L’exemple de Point Vision
Pour le Dr. François Pelen, ophtalmologiste fondateur des centres Point Vision et administrateur du Snof, « ce décret est très important pour les ophtalmologistes, les orthoptistes et surtout les patients qui sont en demande. On ne s’en aperçoit pas encore mais c’est un élément très structurant. L’avènement des protocoles organisationnels va révolutionner les deux professions. Désormais, nous aurons la possibilité de faire des protocoles de coopération beaucoup plus souples au sein des cabinets médicaux ».
Une façon de travailler déjà testée par Point Vision : « Nous avons rédigé et validé deux protocoles organisationnels avec une prise en charge du patient par l’orthoptiste pour la partie technique, nous a précisé le Dr. Pelen. Le premier concerne l’organisation de la visite standard pour tous types de consultations avec pour finir, un contrôle par l’ophtalmologiste qui verra le patient. Le deuxième se concentre sur le renouvellement des lunettes, avec un envoi de l’ordonnance de l’ophtalmologiste par courrier (mail ou voie postale). Tout cela à condition que le patient n’ait pas de pathologie particulière ».
Des mesures suffisantes ?
Jusqu’à présent, les protocoles de coopération validés par la Haute Autorité de Santé (HAS) concernaient seulement 200 ophtalmologistes en France. « Avec le nouveau cadre des protocoles organisationnels, ils seront plusieurs milliers à les mettre en place rapidement, prédit le président du Snof. La profession va par ailleurs proposer des protocoles types pour faciliter ce déploiement ». Les premiers protocoles organisationnels devraient être effectifs début 2017. Pour voir l’impact réel sur la réduction des délais d’attente, il faudra patienter un an minimum. Selon le Dr. Bour, dans 5 à 10 ans, 80% des ophtalmologistes travailleront en cabinet aidé.
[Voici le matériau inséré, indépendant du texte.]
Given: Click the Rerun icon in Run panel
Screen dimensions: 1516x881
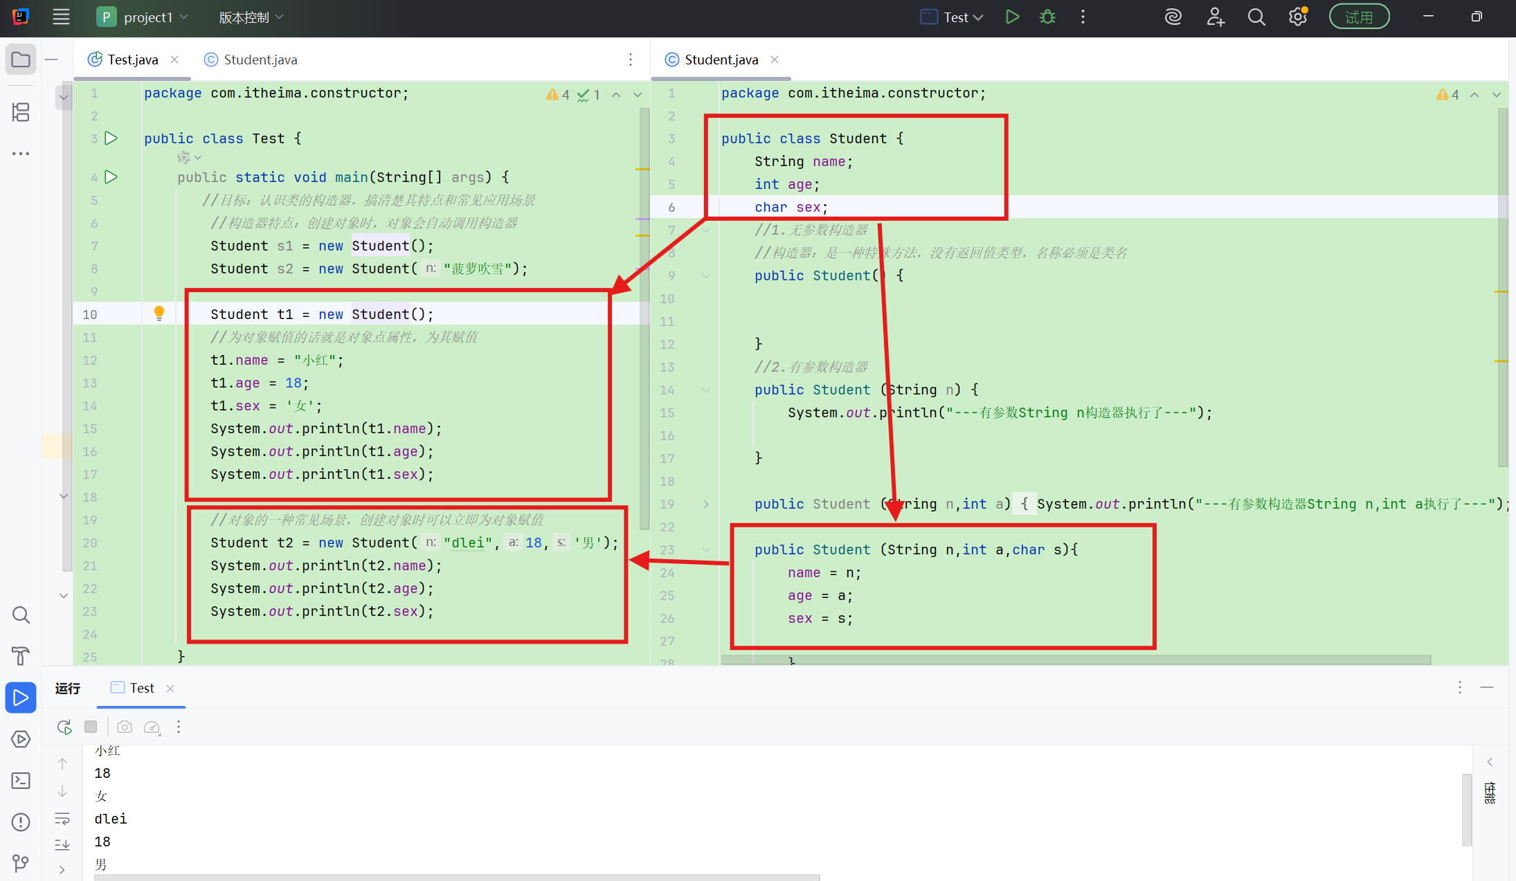Looking at the screenshot, I should (x=64, y=727).
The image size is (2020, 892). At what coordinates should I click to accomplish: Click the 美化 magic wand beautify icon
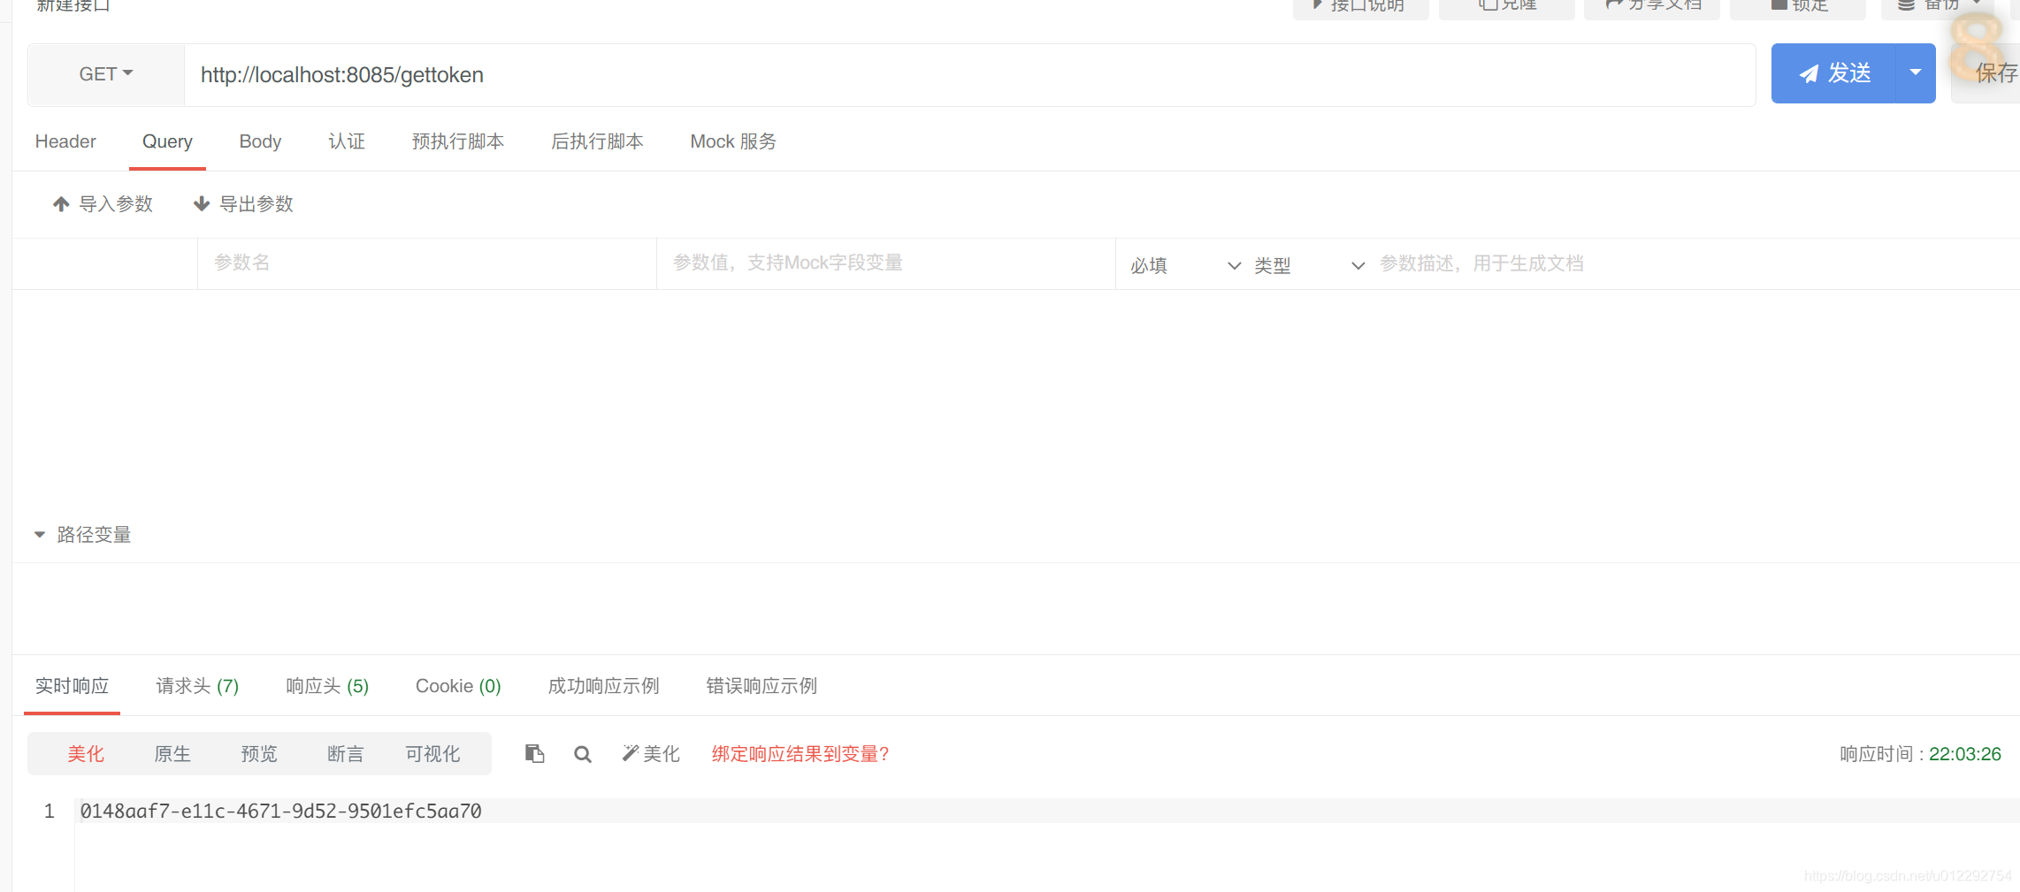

Toutefois pour les orthoptistes, ces mesures seront loin d’être suffisantes. « Ça ne diminuera pas les délais d’attente car, en autorisant les protocoles seulement dans les cabinets d’ophtalmologie, au sein d’un établissement de santé, dans les hôpitaux et centres médicaux des armées ou dans les services de santé au travail, le décret écarte les 2/3 des orthoptistes qui travaillent sous régime libéral. Enfin, trois professions sont aujourd’hui habilitées à pratiquer la réfraction (ophtalmologistes – opticiens – orthoptistes, ndlr) et les seuls qui n’ont pas le droit d’en faire quelque chose sont les orthoptistes ». Ces derniers souhaitent obtenir la possibilité, tout comme les opticiens, de renouveler et adapter les correction optiques. Ce que la loi leur interdit actuellement !
*Jusqu’à présent les ophtalmologistes pouvaient mettre en place des protocoles de coopération avec les orthoptistes en faisant appel à l’article 51 de la loi HPST de 2009. Les protocoles devaient alors être déposés auprès des ARS (Agences Régionales de Santé) et validés par la HAS (Haute Autorité de Santé).